Records from a data collection
━━━━━━━━━━━━━━━━━━━━
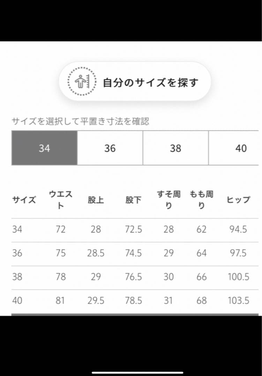Click the 股上 column header
This screenshot has width=262, height=376.
[96, 200]
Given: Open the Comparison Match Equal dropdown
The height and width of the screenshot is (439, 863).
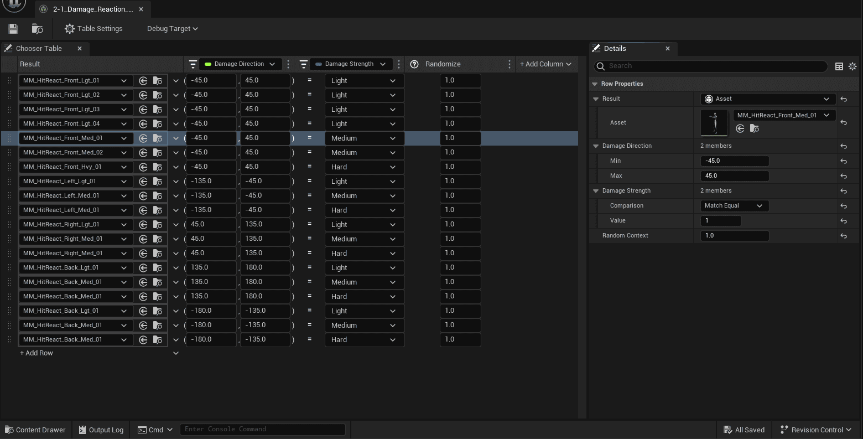Looking at the screenshot, I should pyautogui.click(x=733, y=206).
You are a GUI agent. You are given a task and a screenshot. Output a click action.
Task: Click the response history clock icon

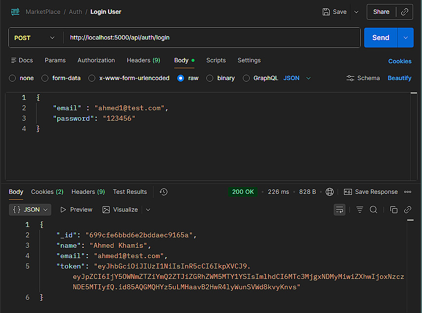(164, 192)
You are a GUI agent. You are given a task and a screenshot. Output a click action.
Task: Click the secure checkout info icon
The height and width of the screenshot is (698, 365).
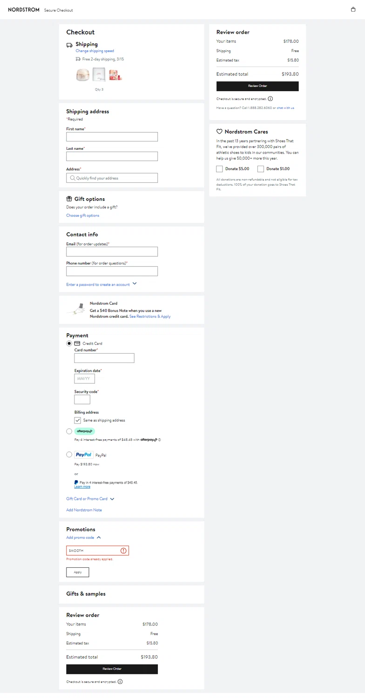pos(270,99)
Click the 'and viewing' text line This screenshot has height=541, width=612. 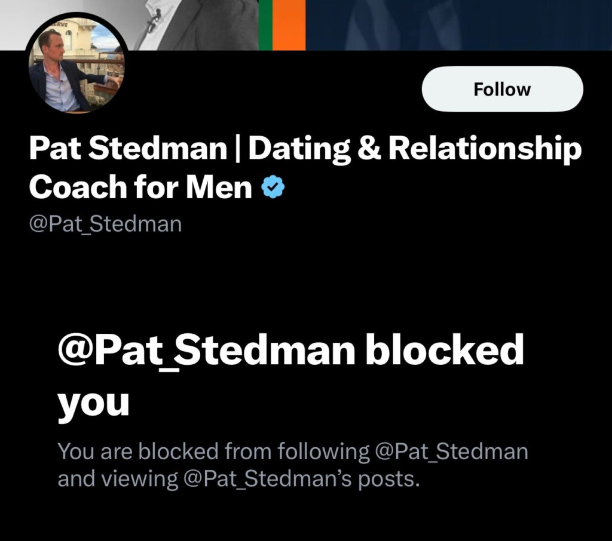tap(118, 479)
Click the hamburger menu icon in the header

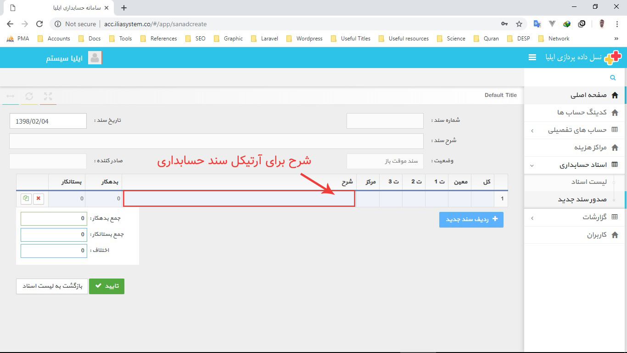click(x=532, y=57)
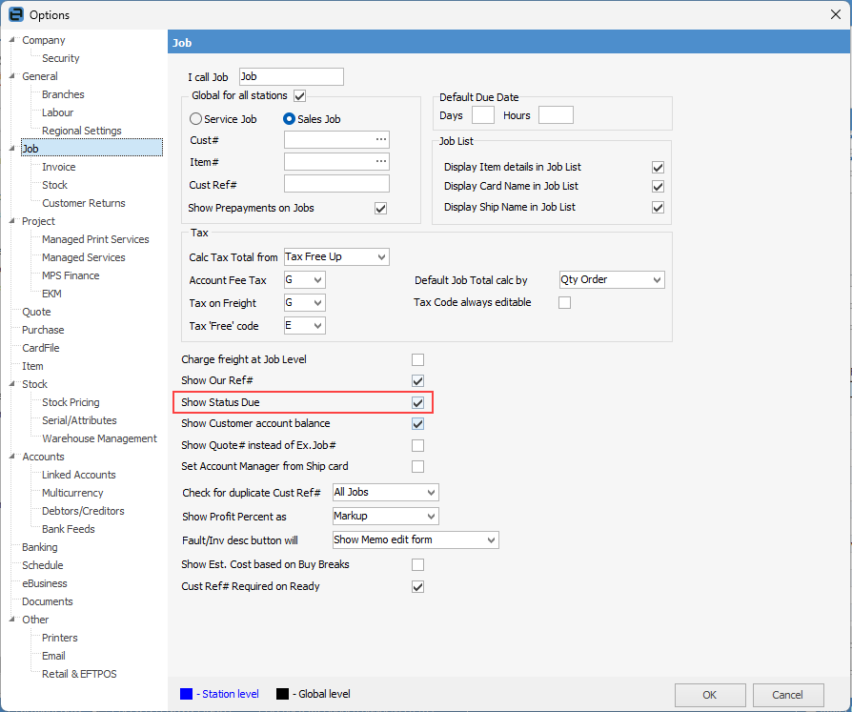This screenshot has height=712, width=852.
Task: Open Fault/Inv desc button will dropdown
Action: pyautogui.click(x=415, y=539)
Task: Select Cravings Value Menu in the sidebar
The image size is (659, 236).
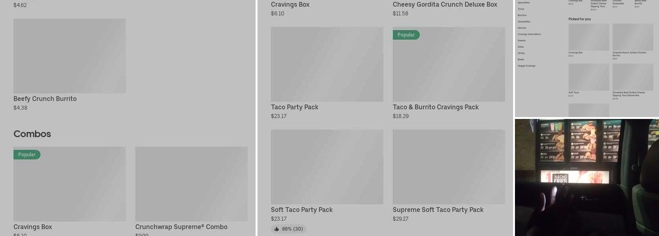Action: coord(529,34)
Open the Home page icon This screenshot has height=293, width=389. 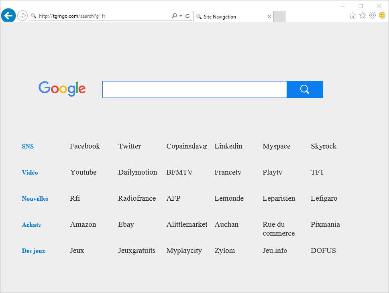(x=353, y=15)
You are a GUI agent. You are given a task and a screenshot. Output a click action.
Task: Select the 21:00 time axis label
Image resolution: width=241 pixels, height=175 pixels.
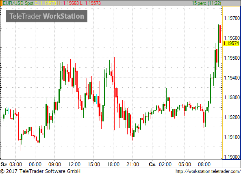[132, 164]
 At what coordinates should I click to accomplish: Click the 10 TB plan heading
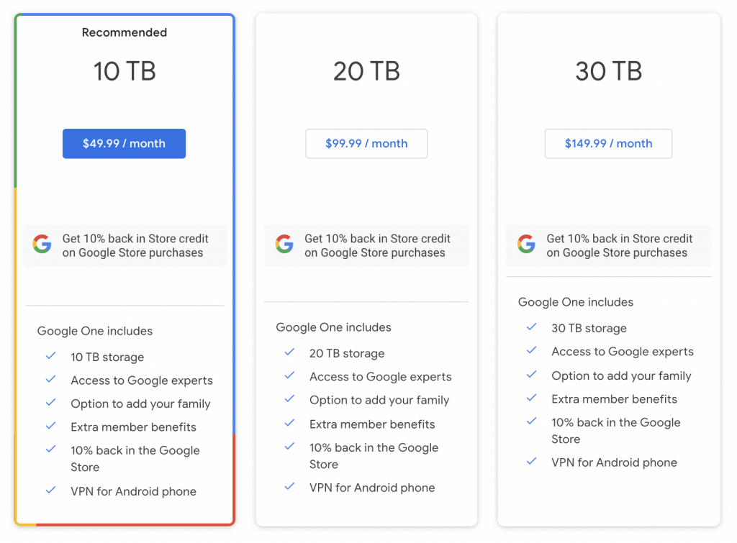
━━━━━━━━━━━━━━━━━━━━
### Instructions to follow
Report each line of the data above that contains the word "dropdown".

### Exercise output
Given: Open the Comparison Match Equal dropdown
Task: Open Fault/Inv desc button will dropdown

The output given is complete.